50歳男性。脳梗塞後の再発予防のため、以下の薬剤が処方された。
問218 (実務)
この患者に関する記述のうち、誤っているのはどれか。1つ選べ。
- 脳梗塞の発症には、高血圧、糖尿病、脂質異常症、心房細動、喫煙、多量の飲酒などが危険因子となる。
- 患者に、通常よりも出血しやすくなることを説明し、異常な出血が認められた場合には医師に連絡するよう注意を促す。
- 他院(他科)を受診する際には、本剤を服用していることを医師に必ず伝えるよう患者に注意を促す。
- プロスタグランジンE1製剤の併用は、出血を助長することがある。
- オメプラゾールの併用は、シロスタゾールの作用を減弱することがある。
解答・解説
解答
5
解説
1 正しい
脳梗塞には、アテローム性血栓性脳梗塞、心原性脳塞栓症などがある。
<脳梗塞の危険因子>
・アテローム性血栓性脳梗塞
高血圧、糖尿病、脂質異常症、喫煙、多量の飲酒など
・心原性脳塞栓症
心房細動など
2 正しい
シロスタゾールは、血小板凝集抑制薬であり、本剤服用中は通常よりも出血しやすくなる。よって、本剤を服用中の患者には、通常よりも出血しやすくなることを説明し、異常な出血が認められた場合には医師に連絡するよう注意を促す必要がある。
3 正しい
シロスタゾールは、血小板凝集抑制薬であり、本剤服用中に出血を伴う治療(手術や抜歯など)を受ける場合、注意が必要である。

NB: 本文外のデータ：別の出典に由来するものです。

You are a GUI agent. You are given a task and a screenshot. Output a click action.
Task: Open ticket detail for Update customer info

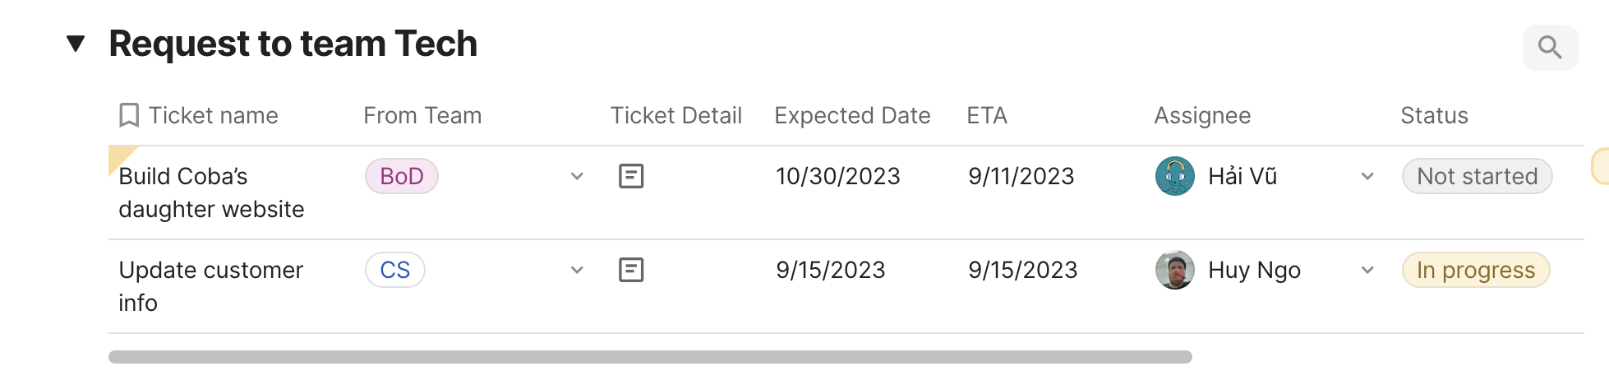(631, 270)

よって、他院(他科)を受診する際には、本剤を服用していることを医師に必ず伝えるよう患者に注意を促す必要がある。
4 正しい
シロスタゾール及びプロスタグランジンE1製剤は共に血小板凝集抑制作用を有するため、両剤を併用することにより、出血を助長することがある。
5 誤っている
シロスタゾールとオメプラゾールを併用すると、オメプラゾールによりシロスタゾールの代謝が抑制され、作用が増強することがある。
問219 (物理・化学・生物)
脳梗塞の発症には、生体の止血機構が関わっている。止血機構に関する記述のうち、正しいのはどれか。2つ選べ。

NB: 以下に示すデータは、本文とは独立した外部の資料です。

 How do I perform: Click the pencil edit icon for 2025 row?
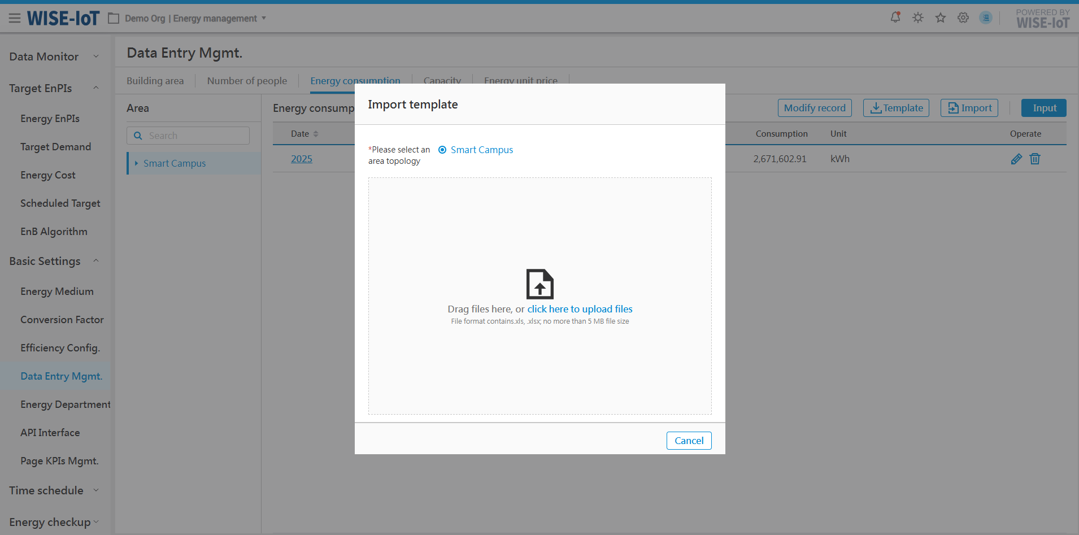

- 血小板から放出されるトロンボキサンA2により、血管平滑筋が収縮する。
- 血小板内のサイクリックAMP(cAMP)量が増加すると、血小板凝集が促進される。
- 血小板が活性化されると、主な生理活性物質としてヒスタミン及び血小板活性化因子(PAF)が放出される。

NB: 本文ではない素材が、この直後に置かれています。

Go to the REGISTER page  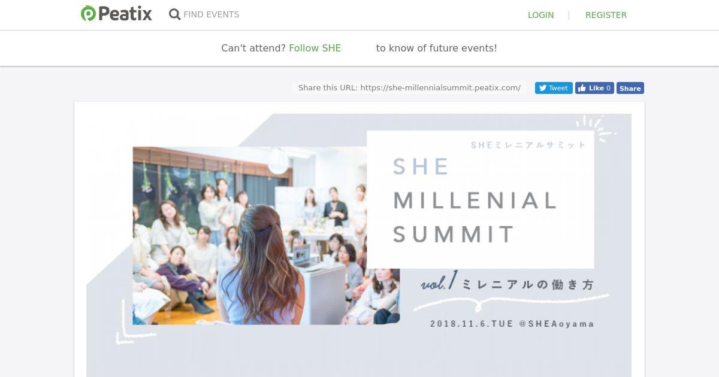click(x=606, y=15)
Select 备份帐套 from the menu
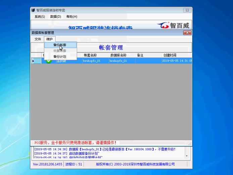 pos(60,45)
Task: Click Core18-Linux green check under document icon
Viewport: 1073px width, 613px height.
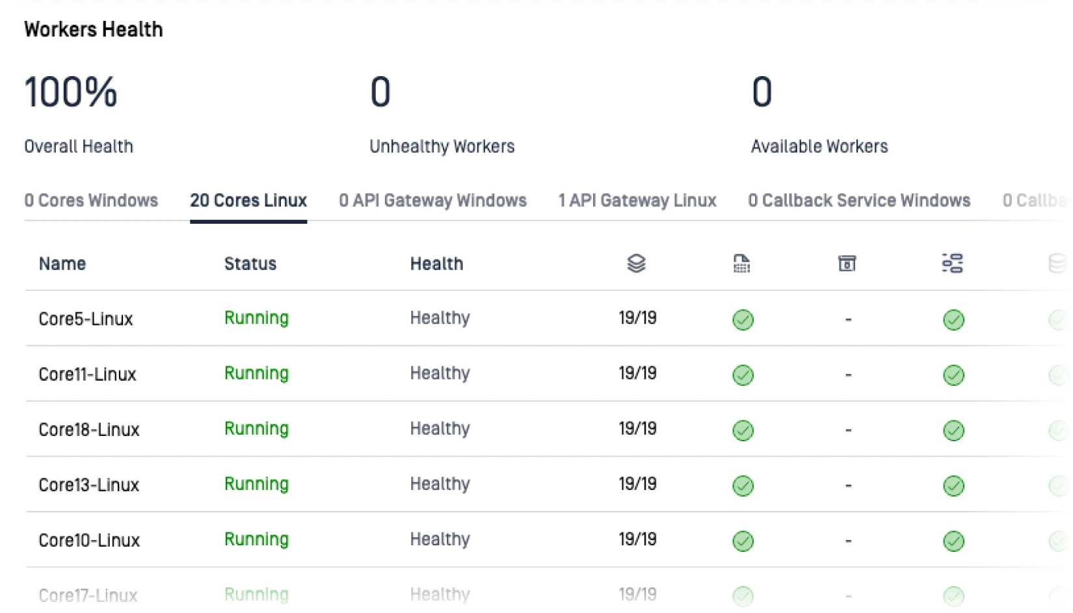Action: coord(743,430)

- 血管内皮細胞で産生されたプロスタグランジンI2の作用により、強固な血小板血栓が形成される。
- 血小板血栓の周囲でフィブリノーゲンからフィブリンが形成され、血液凝固が進行する。
解答・解説
解答
1、5
解説
1 正
血小板から放出されるトロンボキサンA2(TXA2)は、血管平滑筋収縮、気管支平滑筋収縮、血小板凝集促進などの生理作用を有する。
2 誤
血小板内のサイクリックAMP(cAMP)量が増加すると、細胞内の遊離Ca2+量が減少する。それにより、血小板凝集促進因子(セロトニン、ADPなど)の放出が抑制され、血小板凝集が抑制される。
3 誤
血小板が活性化されると、TXA2、セロトニン、ADP、血小板活性化因子(PAF)などが放出されるが、ヒスタミンは放出されない。
4 誤
血管内皮細胞で産生されたプロスタグランジンI2は、血小板のプロスタノイドIP受容体に作用し、血小板凝集を抑制する。
5 正
血小板血栓の周囲では、トロンビンの生成が促進し、それによりフィブリノーゲンからフィブリンが形成され、血液凝固が進行する。